## PROBLEM DESCRIPTION
Beneath this line is the data. Output exactly the lines from the line with "Agenda Eventi (452, 1364)" to the line with "Прочее (211, 101)", both ends included, and nothing more.

--- DATA UNDER STUDY Enclosed Below ---

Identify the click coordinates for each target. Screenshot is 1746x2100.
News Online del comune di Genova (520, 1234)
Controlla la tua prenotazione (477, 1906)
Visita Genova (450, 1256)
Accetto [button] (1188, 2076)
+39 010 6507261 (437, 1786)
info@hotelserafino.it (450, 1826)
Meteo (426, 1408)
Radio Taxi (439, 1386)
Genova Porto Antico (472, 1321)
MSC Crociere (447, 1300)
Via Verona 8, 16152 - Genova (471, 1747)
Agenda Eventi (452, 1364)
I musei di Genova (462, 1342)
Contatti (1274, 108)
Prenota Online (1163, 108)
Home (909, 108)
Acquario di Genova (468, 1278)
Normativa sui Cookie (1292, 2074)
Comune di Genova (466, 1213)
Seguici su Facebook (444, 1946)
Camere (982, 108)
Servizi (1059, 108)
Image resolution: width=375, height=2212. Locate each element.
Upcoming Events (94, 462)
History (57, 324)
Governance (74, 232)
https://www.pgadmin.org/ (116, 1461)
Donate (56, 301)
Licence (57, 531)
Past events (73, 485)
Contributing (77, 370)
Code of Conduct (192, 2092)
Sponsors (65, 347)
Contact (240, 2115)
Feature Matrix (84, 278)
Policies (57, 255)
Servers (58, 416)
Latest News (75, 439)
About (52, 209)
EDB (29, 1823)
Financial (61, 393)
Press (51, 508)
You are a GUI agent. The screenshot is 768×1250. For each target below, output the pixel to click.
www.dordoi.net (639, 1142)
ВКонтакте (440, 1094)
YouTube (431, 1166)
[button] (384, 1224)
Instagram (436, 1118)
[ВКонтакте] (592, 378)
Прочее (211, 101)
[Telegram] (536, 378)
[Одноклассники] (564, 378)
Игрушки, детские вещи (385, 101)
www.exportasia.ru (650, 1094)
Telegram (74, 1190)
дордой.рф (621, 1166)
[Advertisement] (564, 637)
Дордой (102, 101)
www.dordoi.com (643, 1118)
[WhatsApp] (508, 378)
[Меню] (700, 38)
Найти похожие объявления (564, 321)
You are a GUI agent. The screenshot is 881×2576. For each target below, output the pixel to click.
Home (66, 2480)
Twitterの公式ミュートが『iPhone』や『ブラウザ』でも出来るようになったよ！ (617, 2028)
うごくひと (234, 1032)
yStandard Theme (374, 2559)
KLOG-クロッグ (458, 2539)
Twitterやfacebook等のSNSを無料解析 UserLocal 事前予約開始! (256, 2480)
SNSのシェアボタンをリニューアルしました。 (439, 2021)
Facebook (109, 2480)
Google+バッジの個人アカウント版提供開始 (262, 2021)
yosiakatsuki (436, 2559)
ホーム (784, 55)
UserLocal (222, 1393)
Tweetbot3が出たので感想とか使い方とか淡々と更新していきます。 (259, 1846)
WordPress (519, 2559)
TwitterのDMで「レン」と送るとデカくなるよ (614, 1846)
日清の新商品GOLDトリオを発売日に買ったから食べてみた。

--- End of Enclosed DATA UNDER STUDY ---

## RESPONSE AREA
Agenda Eventi (452, 1364)
I musei di Genova (462, 1342)
Contatti (1274, 108)
Prenota Online (1163, 108)
Home (909, 108)
Acquario di Genova (468, 1278)
Normativa sui Cookie (1292, 2074)
Comune di Genova (466, 1213)
Seguici su Facebook (444, 1946)
Camere (982, 108)
Servizi (1059, 108)
Image resolution: width=375, height=2212. Locate each element.
Upcoming Events (94, 462)
History (57, 324)
Governance (74, 232)
https://www.pgadmin.org/ (116, 1461)
Donate (56, 301)
Licence (57, 531)
Past events (73, 485)
Contributing (77, 370)
Code of Conduct (192, 2092)
Sponsors (65, 347)
Contact (240, 2115)
Feature Matrix (84, 278)
Policies (57, 255)
Servers (58, 416)
Latest News (75, 439)
About (52, 209)
EDB (29, 1823)
Financial (61, 393)
Press (51, 508)
You are a GUI agent. The screenshot is 768×1250. For each target below, output the pixel to click.
www.dordoi.net (639, 1142)
ВКонтакте (440, 1094)
YouTube (431, 1166)
[button] (384, 1224)
Instagram (436, 1118)
[ВКонтакте] (592, 378)
Прочее (211, 101)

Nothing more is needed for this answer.